--- Data for this task Enclosed Below ---

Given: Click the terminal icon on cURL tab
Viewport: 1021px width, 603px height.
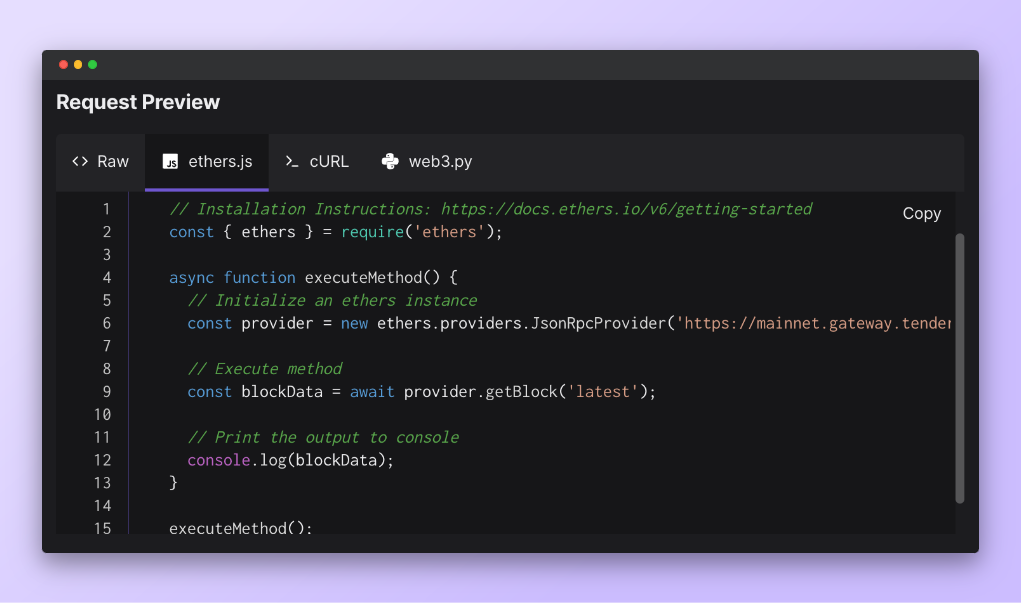Looking at the screenshot, I should [x=292, y=161].
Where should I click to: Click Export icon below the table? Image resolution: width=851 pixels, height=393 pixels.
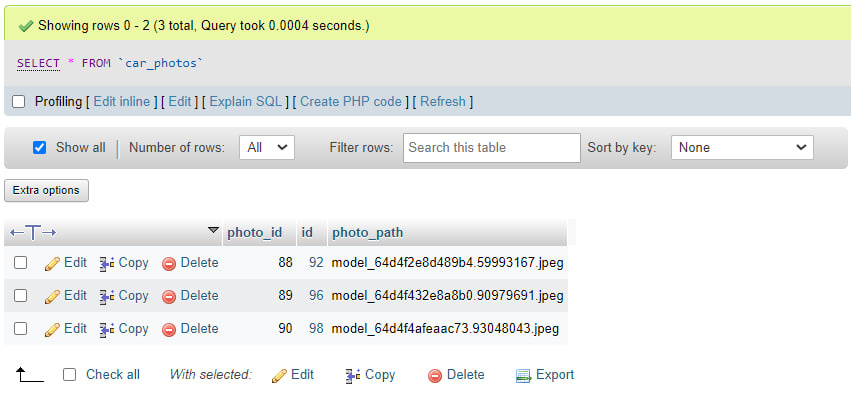pyautogui.click(x=523, y=376)
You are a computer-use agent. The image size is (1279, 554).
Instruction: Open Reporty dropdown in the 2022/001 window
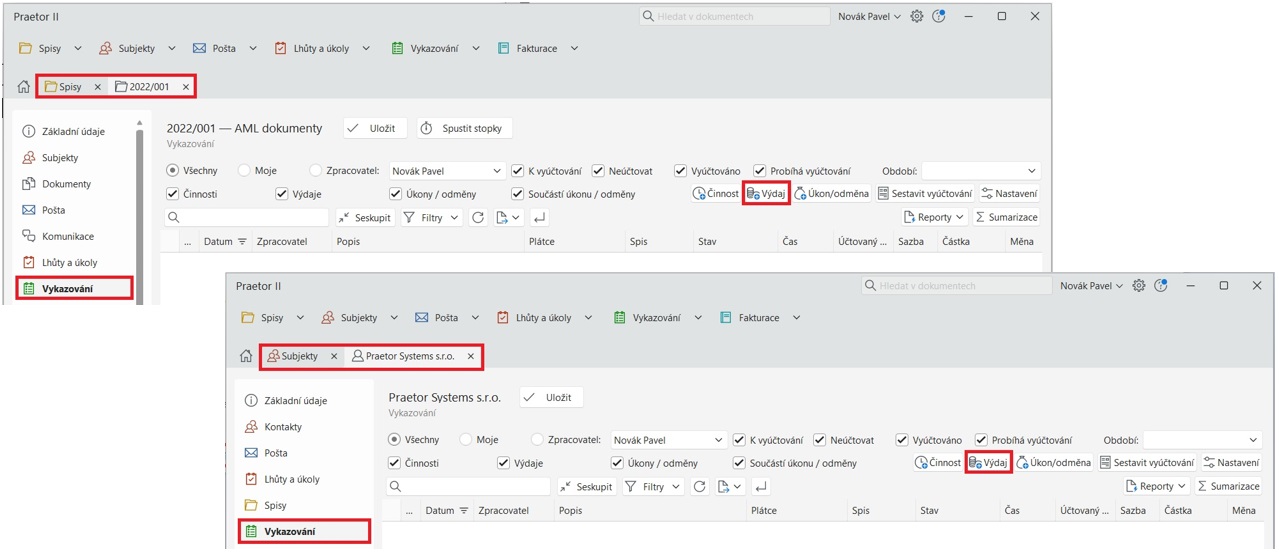coord(934,217)
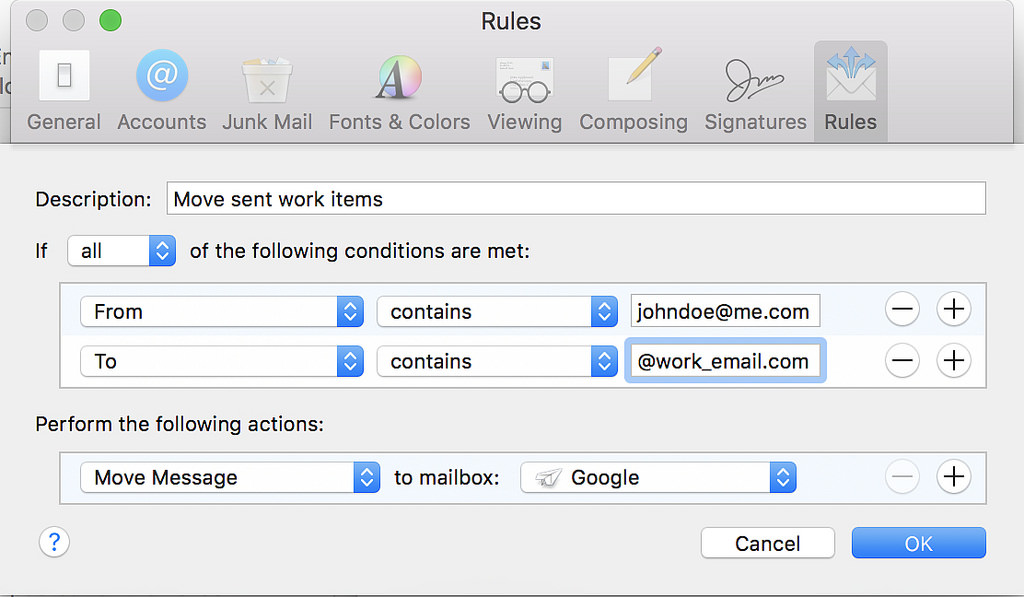Remove the To condition row
The height and width of the screenshot is (597, 1024).
[x=902, y=361]
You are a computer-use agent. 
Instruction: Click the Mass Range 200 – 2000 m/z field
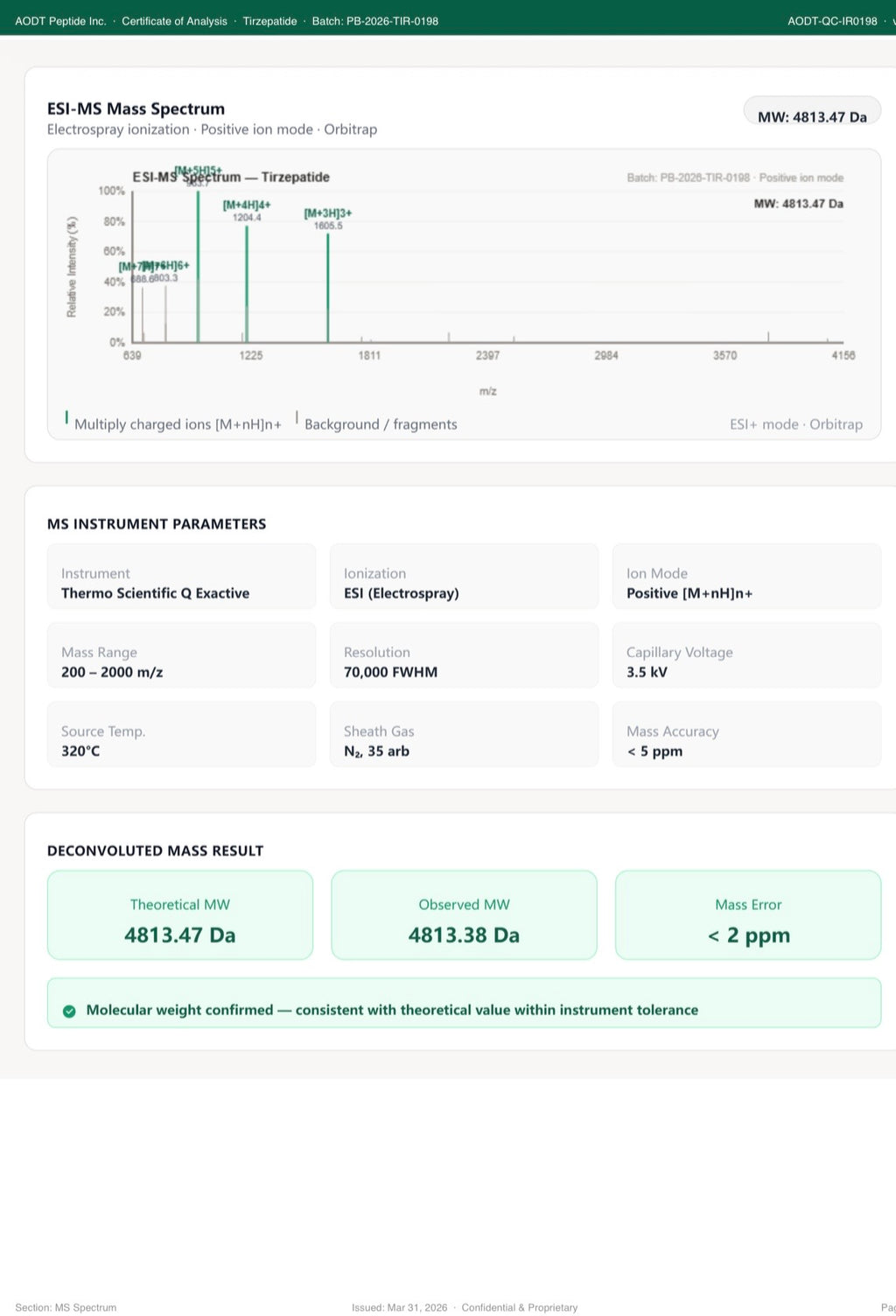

--- End of Enclosed Data for this task ---

Keep the pictures out and transcribe the entries exactly.

## Task answer
Given: Click the terminal icon on cURL tab
Viewport: 1021px width, 603px height.
Looking at the screenshot, I should [x=292, y=161].
Where should I click to: Click Export icon below the table? Image resolution: width=851 pixels, height=393 pixels.
pyautogui.click(x=523, y=376)
You are a computer-use agent. The image size is (1279, 554).
Instruction: Open Reporty dropdown in the 2022/001 window
coord(934,217)
Remove the To condition row
The height and width of the screenshot is (597, 1024).
[x=902, y=361]
You are a computer-use agent. 
Instruction: Click the Mass Range 200 – 2000 m/z field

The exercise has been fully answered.